A 100 km au sud de Belgrade, ils sont stoppés net par les Soviétiques. «La 117e division a subi des pertes considérables. Les combats contre les patriotes grecs semblaient dérisoires à côté ». L'idée d'évasion effleure l'esprit du « Malgré-nous » qui, cependant, ne passe pas à l'acte. « On avait tous peur des exactions des Soviétiques qui ne faisaient pas de quartier avec les déserteurs ».
Parvenant à briser l'encerclement vers le sud, la 117e poursuit sa pénible retraite jusqu'en Bosnie. Harcelée par les partisans de Tito, elle échoue à l'ouest de Vienne le jour de la fin des hostilités. « Afin d'échapper à la captivité russe, elle s'est rendue aux Américains ». Quant à Louis Krick, il ne mettra que 48 heures à rejoindre Wintzenheim.

« Tous ces Alsaciens se sentaient profondément Français »

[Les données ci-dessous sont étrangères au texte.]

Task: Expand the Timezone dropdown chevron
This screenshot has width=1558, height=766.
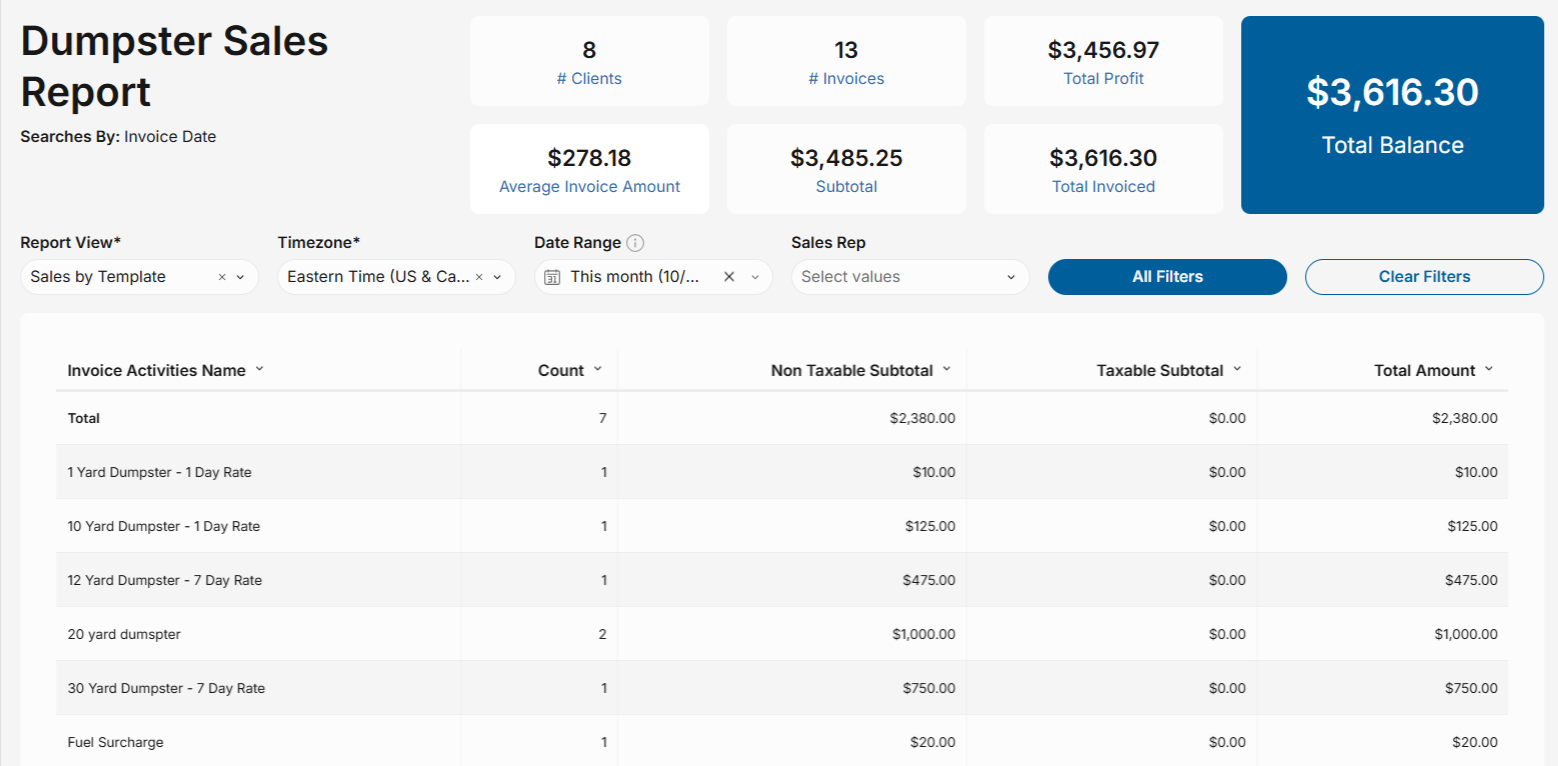Action: pyautogui.click(x=497, y=277)
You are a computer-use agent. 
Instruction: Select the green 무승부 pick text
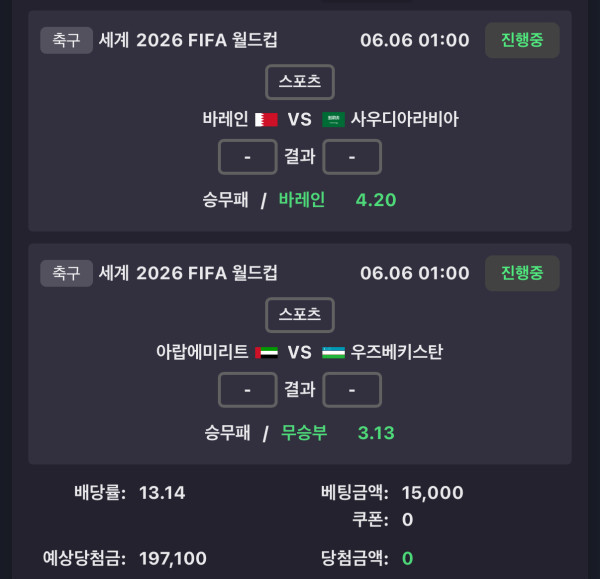pyautogui.click(x=304, y=433)
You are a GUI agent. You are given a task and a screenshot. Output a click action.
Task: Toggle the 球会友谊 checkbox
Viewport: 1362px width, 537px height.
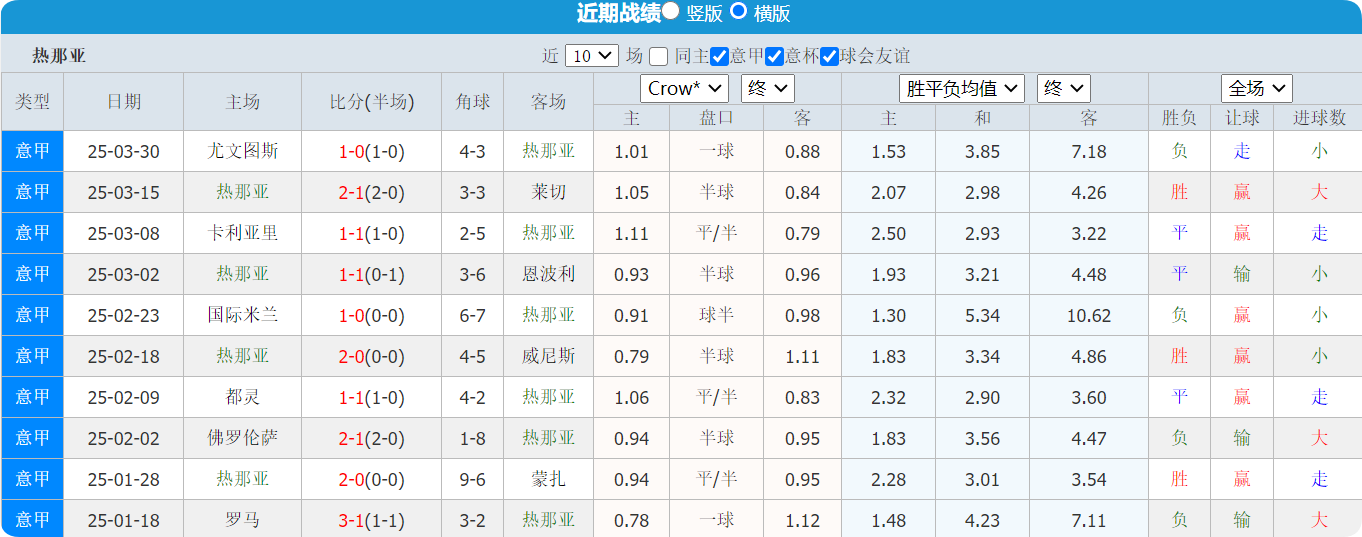(829, 57)
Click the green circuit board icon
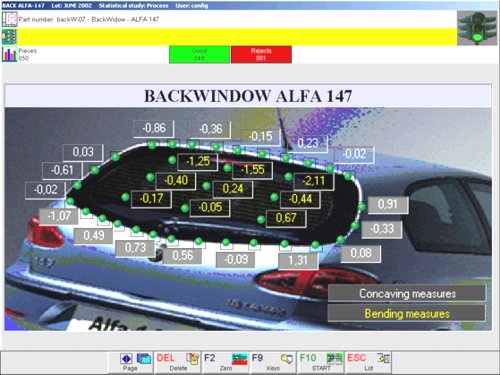This screenshot has width=500, height=375. 9,37
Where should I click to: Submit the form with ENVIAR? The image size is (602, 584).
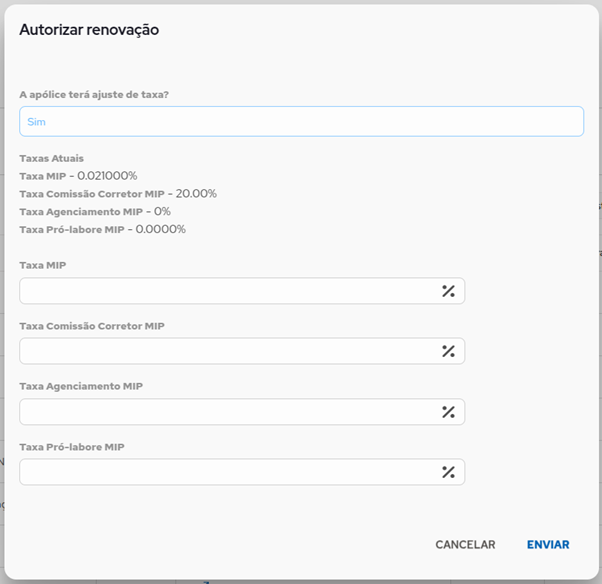tap(548, 544)
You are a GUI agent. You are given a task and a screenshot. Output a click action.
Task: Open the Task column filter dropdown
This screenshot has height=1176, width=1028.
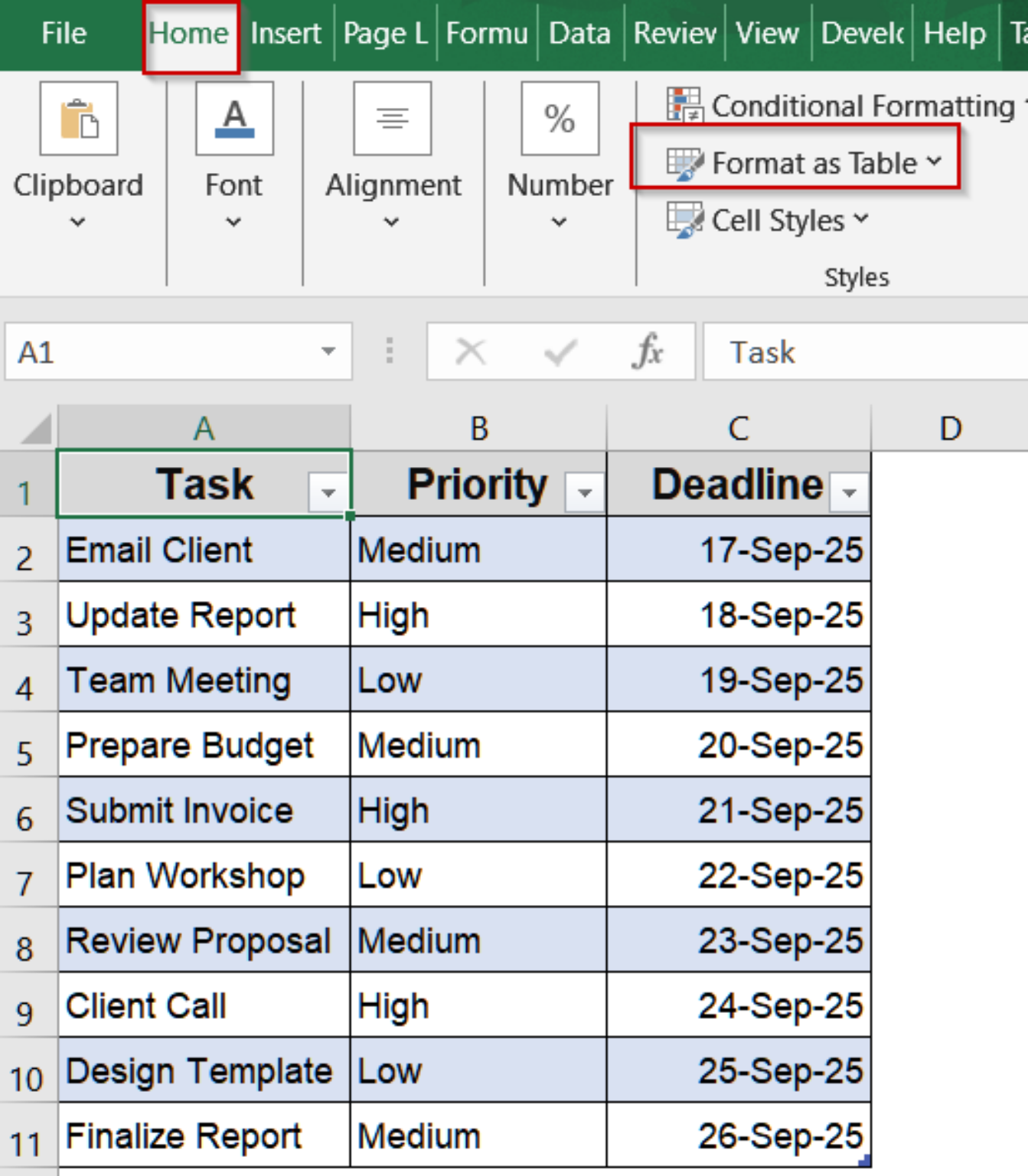tap(328, 492)
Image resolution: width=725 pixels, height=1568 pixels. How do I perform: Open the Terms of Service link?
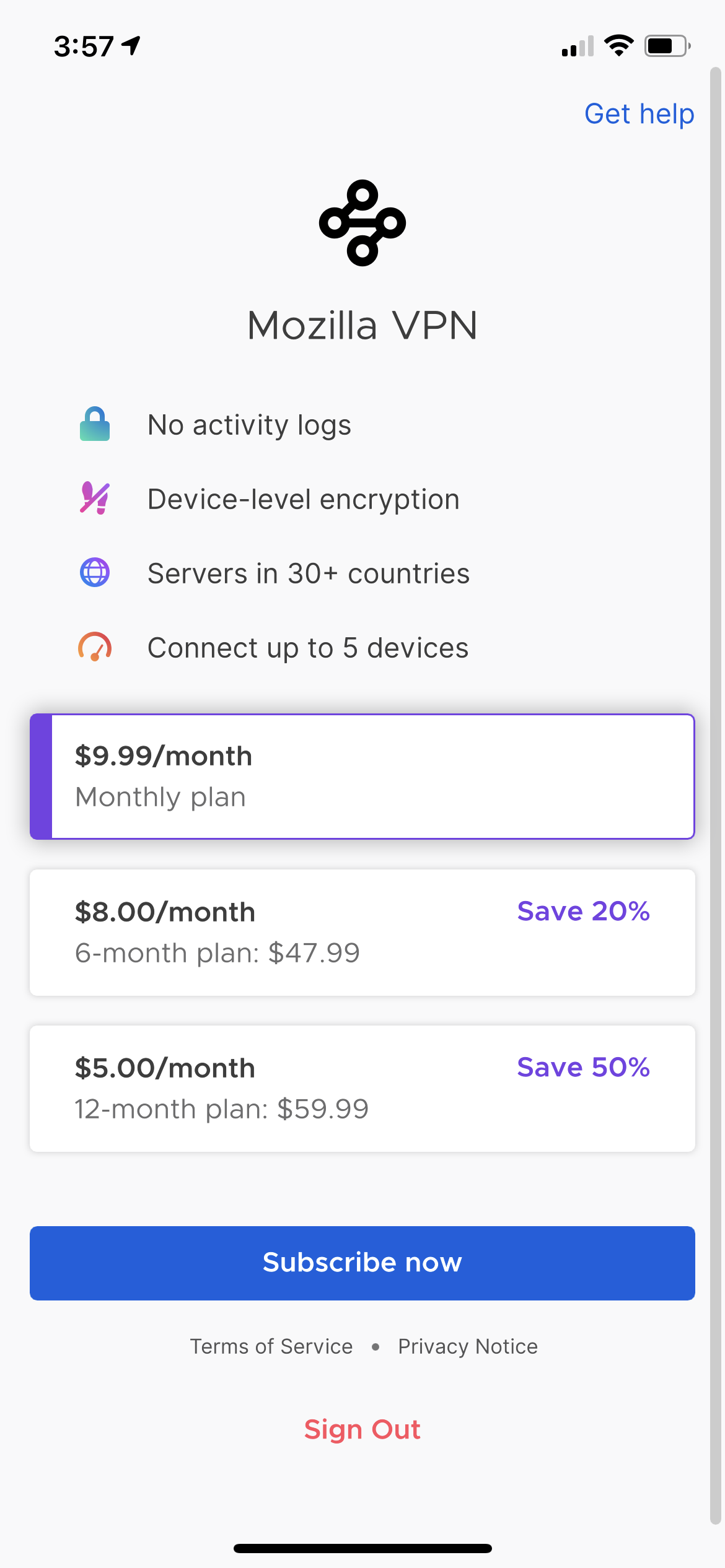coord(271,1346)
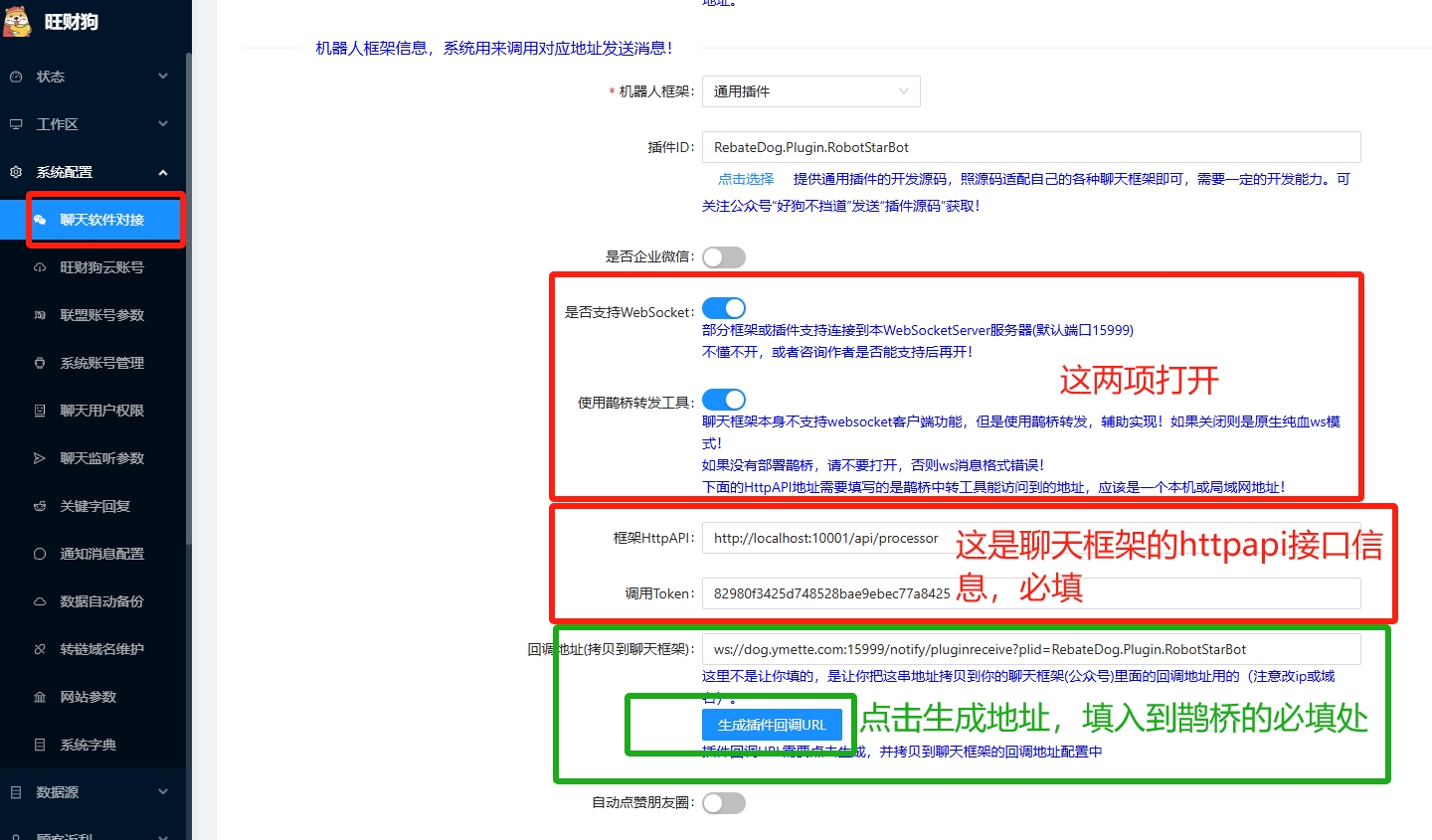
Task: Click the link icon beside 转链域名维护
Action: (x=40, y=649)
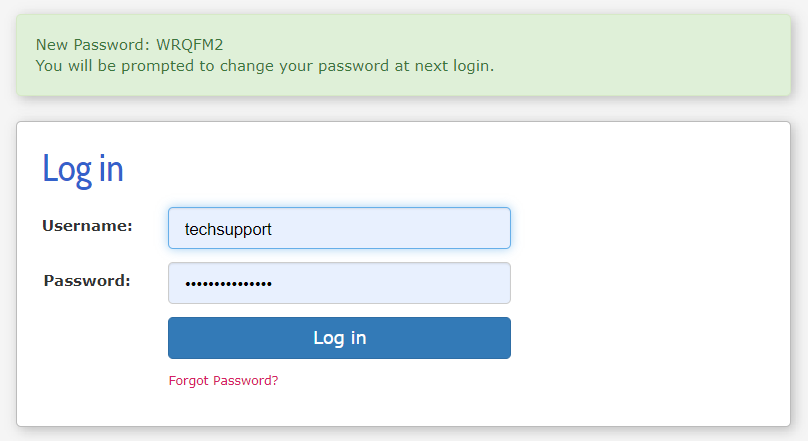Open the Forgot Password? link
The height and width of the screenshot is (441, 808).
(x=223, y=381)
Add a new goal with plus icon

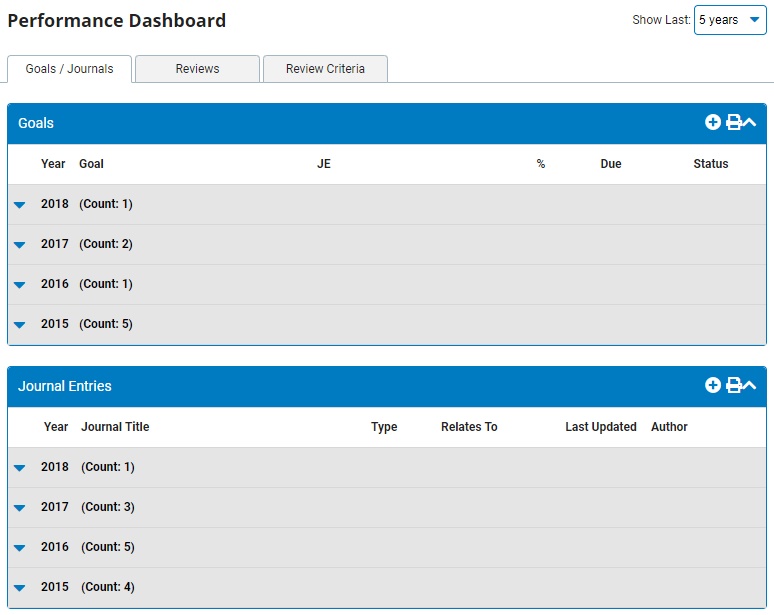coord(713,122)
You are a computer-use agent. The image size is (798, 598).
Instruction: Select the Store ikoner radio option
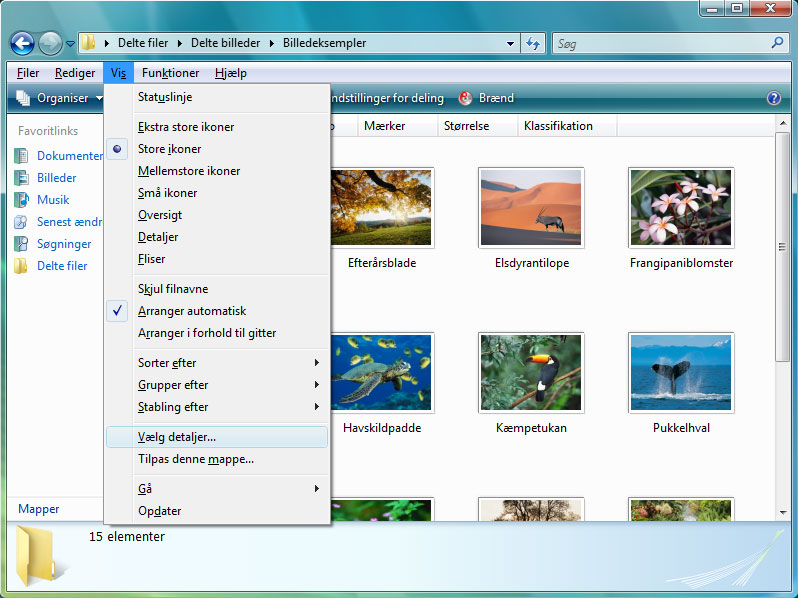click(x=169, y=149)
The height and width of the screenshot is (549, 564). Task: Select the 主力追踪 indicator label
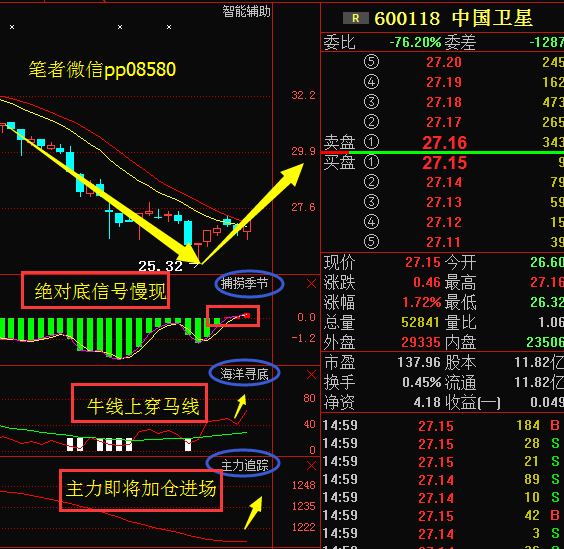click(x=245, y=466)
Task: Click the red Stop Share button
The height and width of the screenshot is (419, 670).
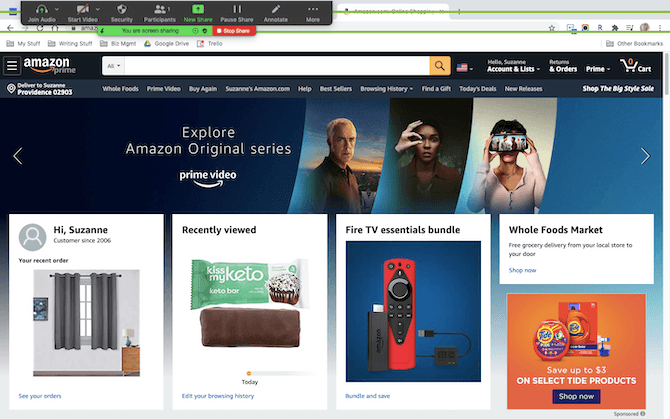Action: point(234,31)

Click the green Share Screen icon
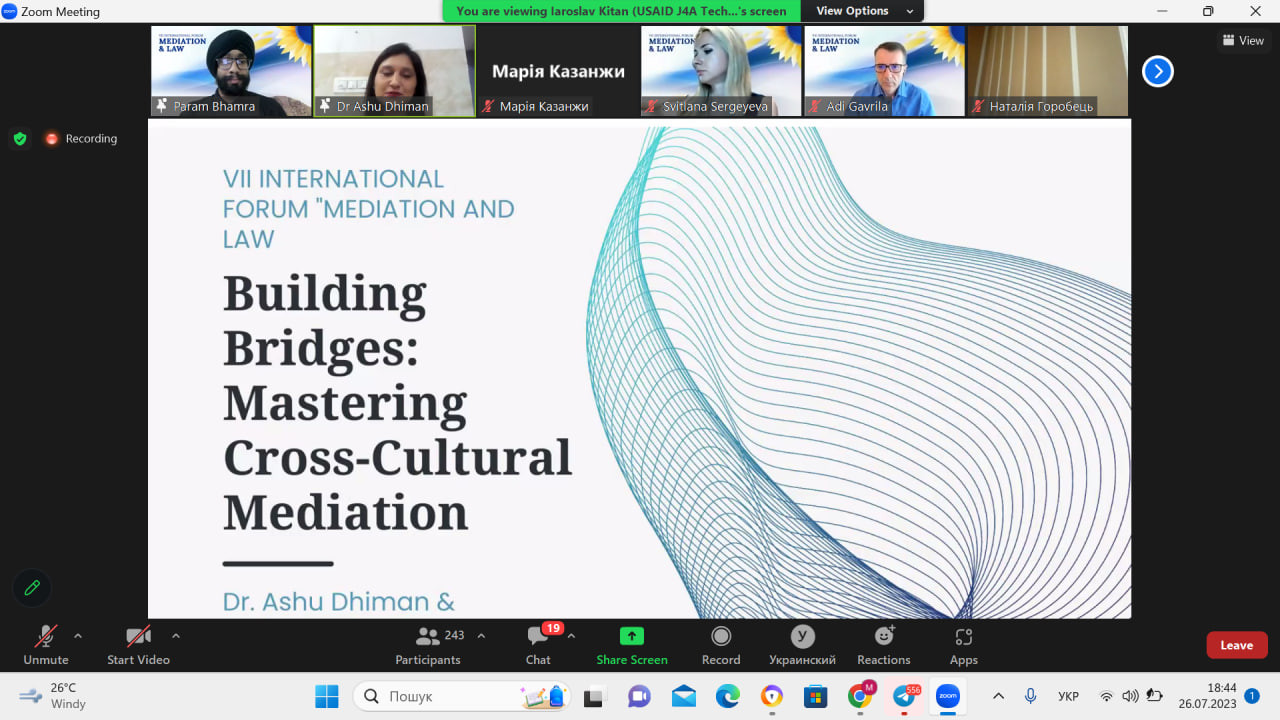point(631,637)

Les anciens Alsaciens des 737e et 749e régiments, essentiellement originaires de la région comprise entre Colmar et Erstein, ont commencé à se réunir dans les années 90. « Tous ces Alsaciens se sentaient profondément Français », remarque l'incorporé de force. « Mais nous n'avons jamais eu le sentiment d'être brimés par la Wehrmacht », ajoute l'octogénaire qui est devenu instituteur après la guerre.